Micromorphology is one of the most powerful approaches to investigate this gap between macroscopic and microscopic archaeological record since it provides information not only about the components of the sediment, such as the minerals assemblage and micro-artefacts, but also about the spatial relations among these elements. It is fundamental to an understanding of the geogenic, anthropogenic and biogenic processes that contributed to the formation of the sediment (Bullock et al. 1985) and it provides information about the structural disturbances due to human activities, the diagenetic processes that affected the sediment after its deposition and the chronological relationship between these various processes.
In Sissi, the focus of micromorphological research is on the anthropogenic aspects, especially sequences and possible functions of floors and rooms. The samples taken vary in size, albeit not much. They are retrieved on site from a pillar left by the archaeologists. There are different methods and strategies to collect the blocks, the choice depending mostly on the kind of sediment you are working with (soil’s integrity and consistency) and on the questions you want to answer.

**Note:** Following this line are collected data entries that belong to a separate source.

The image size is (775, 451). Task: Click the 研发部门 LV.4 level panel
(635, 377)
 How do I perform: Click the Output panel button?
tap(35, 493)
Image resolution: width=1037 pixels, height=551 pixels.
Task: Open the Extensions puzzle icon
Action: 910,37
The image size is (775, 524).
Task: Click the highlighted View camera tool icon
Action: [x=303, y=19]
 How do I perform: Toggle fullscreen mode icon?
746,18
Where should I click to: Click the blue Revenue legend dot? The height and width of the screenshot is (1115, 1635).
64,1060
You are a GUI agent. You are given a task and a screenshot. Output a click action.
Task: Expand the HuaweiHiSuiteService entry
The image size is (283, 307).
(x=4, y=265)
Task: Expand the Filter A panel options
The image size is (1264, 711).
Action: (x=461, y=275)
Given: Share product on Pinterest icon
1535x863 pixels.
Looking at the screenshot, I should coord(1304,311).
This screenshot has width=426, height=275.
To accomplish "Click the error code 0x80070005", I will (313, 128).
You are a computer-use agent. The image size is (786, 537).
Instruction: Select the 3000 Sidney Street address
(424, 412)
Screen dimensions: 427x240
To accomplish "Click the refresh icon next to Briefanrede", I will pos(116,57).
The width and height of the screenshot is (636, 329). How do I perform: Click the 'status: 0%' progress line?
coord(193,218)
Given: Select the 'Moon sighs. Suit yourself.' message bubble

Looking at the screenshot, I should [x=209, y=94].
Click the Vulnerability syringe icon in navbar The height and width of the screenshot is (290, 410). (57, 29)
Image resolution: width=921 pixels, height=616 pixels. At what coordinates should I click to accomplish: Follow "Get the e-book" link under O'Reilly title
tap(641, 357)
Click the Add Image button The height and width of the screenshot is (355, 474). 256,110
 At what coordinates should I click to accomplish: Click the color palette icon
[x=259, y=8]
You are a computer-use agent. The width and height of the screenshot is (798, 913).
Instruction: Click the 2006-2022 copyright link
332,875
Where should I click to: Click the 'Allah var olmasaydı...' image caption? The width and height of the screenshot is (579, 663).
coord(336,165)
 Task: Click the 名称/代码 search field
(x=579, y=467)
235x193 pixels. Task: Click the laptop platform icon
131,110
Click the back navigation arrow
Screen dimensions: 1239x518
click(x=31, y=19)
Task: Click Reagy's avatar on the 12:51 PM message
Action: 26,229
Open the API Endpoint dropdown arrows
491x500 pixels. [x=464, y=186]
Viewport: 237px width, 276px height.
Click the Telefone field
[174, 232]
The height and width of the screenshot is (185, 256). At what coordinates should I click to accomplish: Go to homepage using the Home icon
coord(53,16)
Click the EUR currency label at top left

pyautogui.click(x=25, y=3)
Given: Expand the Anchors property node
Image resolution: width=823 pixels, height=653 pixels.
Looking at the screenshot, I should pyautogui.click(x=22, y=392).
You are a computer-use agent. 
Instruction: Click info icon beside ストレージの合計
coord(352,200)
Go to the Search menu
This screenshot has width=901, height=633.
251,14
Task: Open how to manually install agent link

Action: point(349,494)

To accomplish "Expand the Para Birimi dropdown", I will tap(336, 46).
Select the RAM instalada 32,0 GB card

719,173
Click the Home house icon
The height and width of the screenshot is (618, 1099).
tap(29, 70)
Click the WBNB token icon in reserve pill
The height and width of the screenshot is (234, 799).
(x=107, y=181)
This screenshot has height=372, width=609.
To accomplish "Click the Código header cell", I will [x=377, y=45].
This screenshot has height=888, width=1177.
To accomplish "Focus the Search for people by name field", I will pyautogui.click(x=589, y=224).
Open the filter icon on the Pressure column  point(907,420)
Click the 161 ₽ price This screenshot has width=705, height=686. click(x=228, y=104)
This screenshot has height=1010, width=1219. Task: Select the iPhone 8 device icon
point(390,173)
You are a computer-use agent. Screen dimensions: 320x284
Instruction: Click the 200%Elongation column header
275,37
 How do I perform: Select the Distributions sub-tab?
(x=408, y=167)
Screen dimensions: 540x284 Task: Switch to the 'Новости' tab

When sampling, the most important thing to care about so that the sample can be useful, is its integrity: it has to be intact and to preserve its structure, the organisation of the soil and the relations between its components.
Once collected, the samples are transferred to the laboratory where they are dried and embedded in a polymer resin. This process can requires a variable range of time depending on the type of polymer and the catalysing agent used.
The block is than processed through cutting and grinding a slice of the block into a very thin section (25 to 30 micrometres thick). The thin section is than analysed with a petrographic polarizing light microscope. After a quantitative description and preliminary interpretation of its components and structure, the thin sections can be further subjected to microscopic, submicroscopic and chemical analyses in order to address more specific research questions. Micromorphological research contributes empirically verifiable information to the larger interpretational framework.
Bullock P., Fedoroff N., Jongerius A., Stoops G., Tursina T. (1985) – Handbook for soil thin section description. Waine Research Publications, Wolverhampton.
Stoops G. (2003) – Guidelines for analysis and description of soil and regolith thin sections. Soil Science Society of America, Madison, WI.
Weiner S., (2010) Microarchaeology: beyond the visible archaeological record. Cambridge University Press.